Assignment ▸ Word for word, transcribe the data below from the line with "Image resolution: width=868" to the line with "Click player name", keeping both of those lines.
Material for this exercise START
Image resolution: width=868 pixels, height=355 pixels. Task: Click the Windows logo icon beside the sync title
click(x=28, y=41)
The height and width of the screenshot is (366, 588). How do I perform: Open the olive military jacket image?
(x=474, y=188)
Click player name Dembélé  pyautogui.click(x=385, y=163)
Material for this exercise END
Material for this exercise START
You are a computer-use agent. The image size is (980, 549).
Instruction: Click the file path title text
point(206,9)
Material for this exercise END
Material for this exercise START
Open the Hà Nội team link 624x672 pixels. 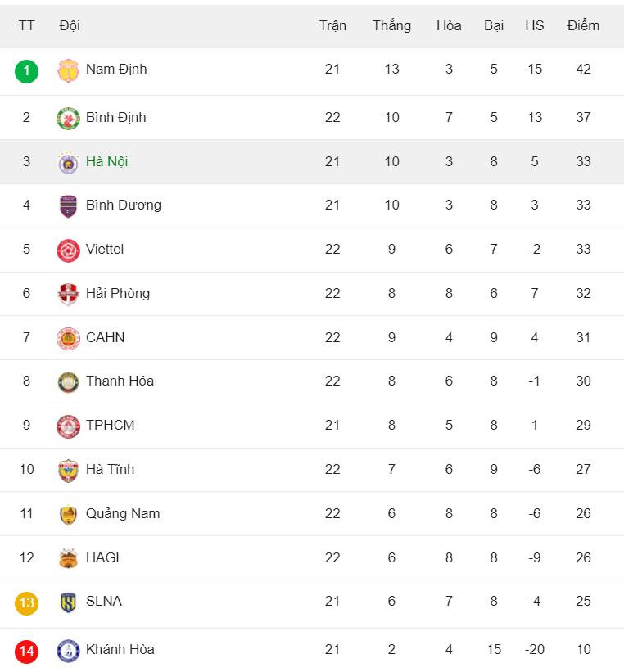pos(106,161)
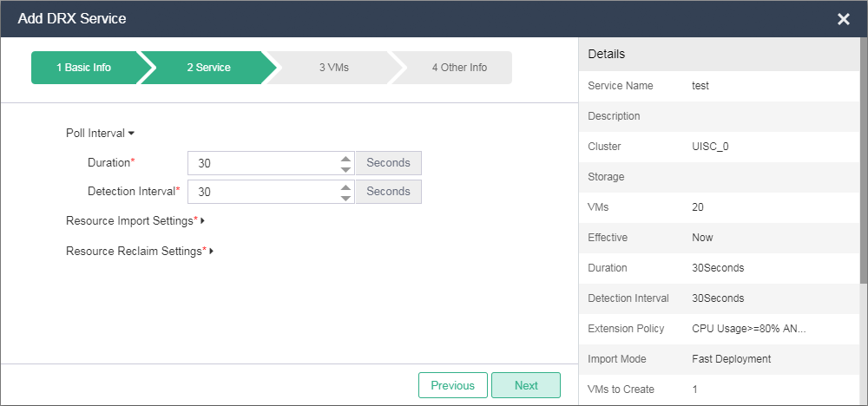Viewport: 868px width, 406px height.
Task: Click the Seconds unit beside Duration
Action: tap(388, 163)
Material for this exercise END
Reply ▸
Image resolution: width=868 pixels, height=355 pixels. Task: Click the Windows logo icon beside the sync title
click(x=28, y=41)
The height and width of the screenshot is (366, 588). How do I perform: Open the olive military jacket image?
(x=474, y=188)
Click player name Dembélé  pyautogui.click(x=385, y=163)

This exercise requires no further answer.